Canadian planner John van Norstrand notes that many of the proposed developments for resource extraction have developed of their own accord, albeit without large population centres developing in the way that Rohmer suggested.

The focus on northern development has not abandoned the idea of active government planning and investment however, with some academics and NGO analysts currently focusing on redeveloping a plan called the Canadian Northern Corridor, including new focus on integration with Indigenous rights, communities and wishes, as well as environmental concerns, which were all somewhat limited in original proposals.

The legacy is reflected in a 2017 report by the Standing Senate Committee on Banking, Trade and Commerce in the Canadian Senate, where current corridor plans still follow the Rohmer model. The report notes the success of the Australian Pilbara corridor as a success, with a highly similar approach to Rohmer and his associates.

== Proposed Developments ==

Developments were most comprehensively outlined within a document from Acres Limited, associated with Rohmer. The report outlined an evidence-based vision of development based on the then-availability of transportation infrastructure, climactic regions, soil quality and muskeg prevalence, mineral and water availability, hydroelectric potential and existing settlements, among others.

The project called for three new potential new road and rail corridors. The first and largest was in a more-or-less straight line from Thunder Bay to Whitehorse, with overlap in the area of Flin Flon, Fort McMurray and Fort Nelson.
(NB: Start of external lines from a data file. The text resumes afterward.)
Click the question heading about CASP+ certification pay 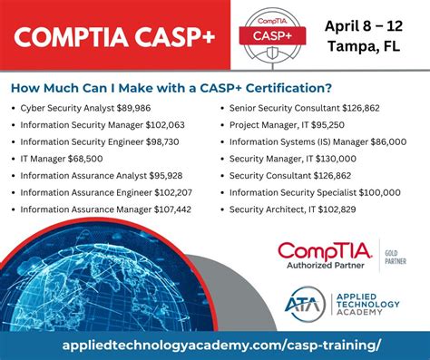(171, 88)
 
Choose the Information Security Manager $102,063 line (102, 125)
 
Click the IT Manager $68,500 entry (69, 159)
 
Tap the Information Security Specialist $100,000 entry (315, 192)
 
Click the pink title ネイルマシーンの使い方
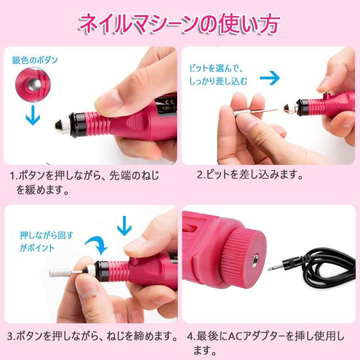point(179,23)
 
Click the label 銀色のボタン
point(35,59)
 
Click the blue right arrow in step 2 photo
point(272,78)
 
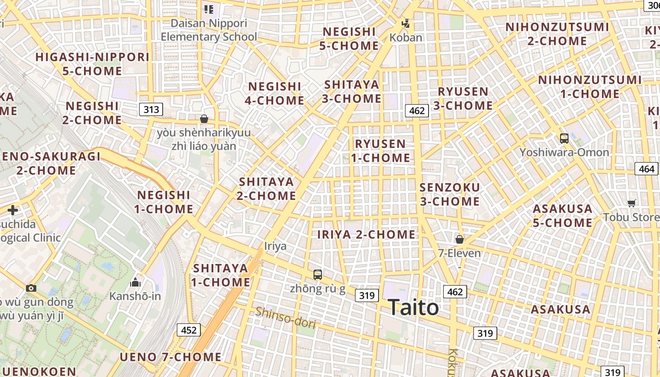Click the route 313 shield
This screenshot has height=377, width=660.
coord(151,110)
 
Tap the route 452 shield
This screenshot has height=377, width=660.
coord(189,330)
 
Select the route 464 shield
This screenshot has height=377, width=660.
coord(647,169)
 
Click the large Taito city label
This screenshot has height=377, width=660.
coord(413,308)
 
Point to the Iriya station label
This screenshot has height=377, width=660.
coord(275,246)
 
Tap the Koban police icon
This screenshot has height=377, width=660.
coord(405,23)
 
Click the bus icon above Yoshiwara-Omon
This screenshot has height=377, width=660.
coord(564,139)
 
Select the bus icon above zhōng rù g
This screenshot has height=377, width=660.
coord(318,274)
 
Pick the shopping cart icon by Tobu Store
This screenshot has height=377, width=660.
coord(632,203)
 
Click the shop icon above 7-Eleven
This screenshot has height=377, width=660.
coord(460,239)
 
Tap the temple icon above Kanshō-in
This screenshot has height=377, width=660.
coord(135,282)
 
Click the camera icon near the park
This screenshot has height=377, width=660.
coord(31,288)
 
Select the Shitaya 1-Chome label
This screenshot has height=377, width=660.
coord(221,275)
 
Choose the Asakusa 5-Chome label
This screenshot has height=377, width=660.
coord(562,215)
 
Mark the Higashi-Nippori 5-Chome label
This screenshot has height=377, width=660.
coord(92,64)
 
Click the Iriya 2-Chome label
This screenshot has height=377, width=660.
coord(366,234)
A second corridor would more-or-less follow the MacKenzie River from Hay River to Inuvik. A third would connect transportation infrastructure in Newfoundland across the Strait of Belle Isle, either sharing Trans-Labrador Highway some of the distance toward Labrador City before diverging to create a new connection, before turning southwest to meet existing infrastructure around Chibougamau. These proposals totaled approximately 6600 kilometers of development in either road and rail, or both. Estimates of cost of the most expansive transportation infrastructure scenario at that time were approximately $2.75 billion dollars, or approximately $22 billion in 2021 dollars. The report preferenced creation of a railway ahead of a transcontinental highway, given the affordances rail gives to industry. The report also seems to indicate that integration of the corridor with the Hudson Bay Railway and expansion of docklands at Churchill. The report predicted that air travel would form a component of the corridor, especially the use of short-takeoff small aircraft and helicopters, and was generally bullish on VTOL capabilities in aircraft, cargo submarines to bypass icepack, hovercraft development and in helicopter cargo capacity. The report mentions pipeline technology, but does not make specific calls for creation of pipelines. The report is silent on electric grid integration or hydro corridors.
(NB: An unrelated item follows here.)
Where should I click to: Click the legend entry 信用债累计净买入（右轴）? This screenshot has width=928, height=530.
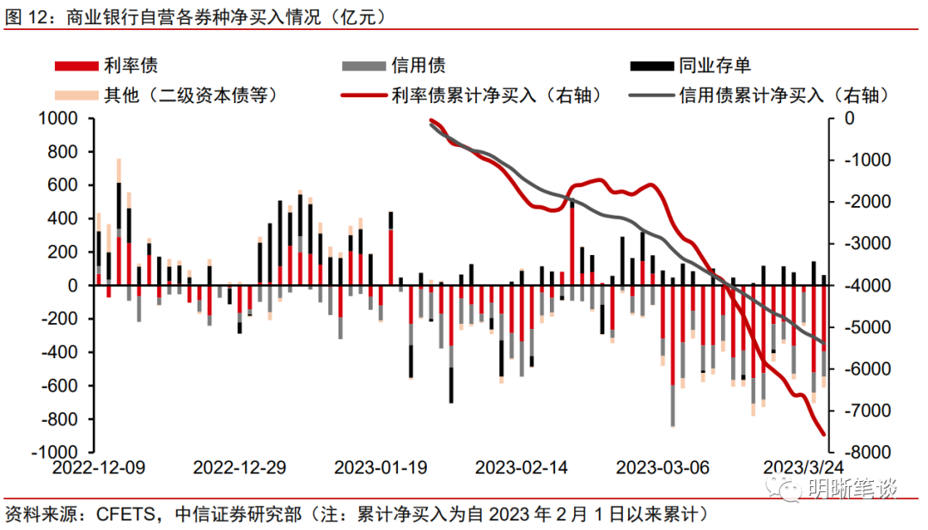coord(783,94)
The plan envisioned many smaller towns, but imagined large population centres in Fort Smith, Flin Flon, Thunder Bay, Timmins and Labrador City, as well as Whitehorse and the Noranda District/Val-d'Or. The report suggests that natural development will spring up around development of the infrastructure, but did call for some government role in designating sites. The report envisioned population increases of 500,000 in connection with the new population centres combined. The report indicated three models for construction, one including traditional government funded projects, a second of subsidies for private construction, and a third establishing a Crown Corporation to issue bonds and then construct government-owned but privately leveraged projects. The plan called for at subsidized incomes—at least initially, subsidized amenities, and making amenities readily available. This resident quality-of-life and financial incentivization was to be paired with industry incentives for creation. Envisioned cities in the corridor would be of high-density, modelled off of Swedish developments in Svappavaara and Kiruna, to maximize proximity to amenities, allow for centralized life-support, and maximize exposure to sun.